Las autoridades detuvieron a una mujer y su pareja en la localidad de Mara Rosa, en el estado de Goiás, Brasil. Están acusados de torturar a la hija de cuatro años de la mujer, luego de una denuncia realizada por la escuela tras detectar signos de violencia.

El caso se conoció luego de que personal de la institución educativa a la que asistía la menor advirtiera hematomas y lesiones visibles en su cuerpo. Ante la sospecha de violencia, las autoridades del plantel activaron los protocolos de protección infantil y notificaron a los organismos competentes.

Tras la denuncia, a la niña la sometieron a una evaluación médica, durante la cual los profesionales de la salud detectaron quemaduras de segundo grado en las plantas de los pies. Estas lesiones, según el informe preliminar, habrían sido provocadas de manera intencional con un encendedor.

El caso quedó a cargo de la Policía Civil de Goiás, que inició una investigación para determinar las circunstancias en las que se produjeron las agresiones y establecer responsabilidades penales.

Violencia reiterada en el entorno familiar

De acuerdo con el delegado Peterson Amin, responsable del caso, las agresiones no habrían sido un hecho aislado. “Las agresiones habían estado ocurriendo durante al menos dos meses”, indicó el funcionario, al señalar que la escuela ya había observado anteriormente hematomas en la menor.

Según explicó el delegado, en ocasiones previas no fue posible establecer el origen exacto de las lesiones ni identificar con certeza a los responsables. Sin embargo, la reiteración de los signos de violencia llevó finalmente a la denuncia formal.

Las primeras averiguaciones apuntan a que los hechos ocurrieron en el entorno doméstico, lo que agravó la situación desde el punto de vista legal, al tratarse de una menor bajo el cuidado directo de los adultos implicados.

Testimonio clave y evidencia audiovisual

Como parte de la investigación, la Policía Civil difundió un video en el que se observa a la niña con uniforme escolar, sentada en una silla mientras un adulto revisa una de sus lesiones.

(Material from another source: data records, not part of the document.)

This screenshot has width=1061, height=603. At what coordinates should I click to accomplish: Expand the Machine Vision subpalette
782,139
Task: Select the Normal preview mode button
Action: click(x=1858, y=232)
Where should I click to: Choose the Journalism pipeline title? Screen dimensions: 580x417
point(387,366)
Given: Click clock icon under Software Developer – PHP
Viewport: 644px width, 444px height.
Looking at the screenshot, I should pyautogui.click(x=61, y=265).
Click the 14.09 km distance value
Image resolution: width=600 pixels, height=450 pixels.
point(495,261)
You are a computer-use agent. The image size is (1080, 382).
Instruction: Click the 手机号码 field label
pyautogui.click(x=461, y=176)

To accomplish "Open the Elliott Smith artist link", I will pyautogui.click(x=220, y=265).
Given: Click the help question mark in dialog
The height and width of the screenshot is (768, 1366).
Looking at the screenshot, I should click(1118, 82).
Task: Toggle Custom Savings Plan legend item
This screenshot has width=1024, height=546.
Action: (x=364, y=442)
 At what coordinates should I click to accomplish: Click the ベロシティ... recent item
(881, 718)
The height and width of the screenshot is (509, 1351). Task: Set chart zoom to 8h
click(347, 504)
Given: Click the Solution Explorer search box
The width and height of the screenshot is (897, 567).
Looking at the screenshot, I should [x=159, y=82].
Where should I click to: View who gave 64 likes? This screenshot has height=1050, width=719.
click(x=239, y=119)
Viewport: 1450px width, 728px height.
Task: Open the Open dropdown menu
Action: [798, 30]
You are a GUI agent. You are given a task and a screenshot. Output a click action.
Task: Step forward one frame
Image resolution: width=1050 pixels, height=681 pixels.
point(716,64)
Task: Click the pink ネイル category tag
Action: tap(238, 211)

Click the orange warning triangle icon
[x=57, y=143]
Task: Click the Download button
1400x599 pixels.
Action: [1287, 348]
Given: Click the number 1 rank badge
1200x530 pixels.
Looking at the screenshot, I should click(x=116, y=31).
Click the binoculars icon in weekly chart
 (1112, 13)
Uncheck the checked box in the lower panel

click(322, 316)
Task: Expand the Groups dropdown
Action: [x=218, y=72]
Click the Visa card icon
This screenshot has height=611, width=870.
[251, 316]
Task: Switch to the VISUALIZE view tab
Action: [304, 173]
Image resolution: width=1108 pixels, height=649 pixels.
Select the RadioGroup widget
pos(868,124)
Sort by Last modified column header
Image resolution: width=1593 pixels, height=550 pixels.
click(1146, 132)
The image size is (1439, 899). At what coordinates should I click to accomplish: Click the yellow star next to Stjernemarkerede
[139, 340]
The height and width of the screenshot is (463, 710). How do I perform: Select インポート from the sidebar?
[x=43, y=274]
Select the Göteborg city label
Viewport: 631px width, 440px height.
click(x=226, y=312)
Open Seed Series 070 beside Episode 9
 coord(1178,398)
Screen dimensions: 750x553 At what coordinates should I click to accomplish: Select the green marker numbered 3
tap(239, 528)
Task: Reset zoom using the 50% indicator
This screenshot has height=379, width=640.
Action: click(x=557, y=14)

En las imágenes, los investigadores le realizan preguntas simples sobre lo ocurrido.

Ante la consulta “¿Quién lo hizo?” y “¿Qué fue?”, la menor respondió de forma breve: “Encendedor”. Este testimonio se incorporó como elemento probatorio dentro del proceso investigativo.

Las autoridades aclararon que la menor fue asistida por personal especializado y que se tomaron medidas para resguardar su integridad física y emocional durante el procedimiento.

Lo que dicen las autoridades de Brasil

De acuerdo con la Policía Civil, las primeras conclusiones indican que el padrastro de la niña sería el autor directo de las lesiones. En cuanto a la madre, los investigadores sostienen que, al no intervenir ni impedir las agresiones, habría actuado como cómplice.

La investigación también confirmó que la violencia ejercida contra la menor fue recurrente. Esto reforzó el pedido de prisión preventiva para ambos adultos, presentado por la Policía de Brasil ante la Justicia.

Finalmente, esta semana, la mujer y su pareja quedaron detenidos y puestos a disposición de las autoridades judiciales. Permanecerán privados de libertad mientras avanza el proceso y se definen las imputaciones correspondientes.

Investigación en curso y protección a la menor

Las autoridades informaron que la investigación continúa abierta y que no se descartan nuevas diligencias. El objetivo es esclarecer completamente los hechos y determinar si existieron otros episodios de violencia no denunciados.

La menor fue separada del entorno familiar y quedó bajo protección del sistema de asistencia social de Brasil. Esto conforme a la legislación de defensa de los derechos de niños y adolescentes de ese país.

Desde la Policía Civil de Brasil reiteraron la importancia de la denuncia temprana ante cualquier indicio de violencia infantil y destacaron el rol de las instituciones educativas en la detección y notificación de estos casos, considerados clave para prevenir daños mayores.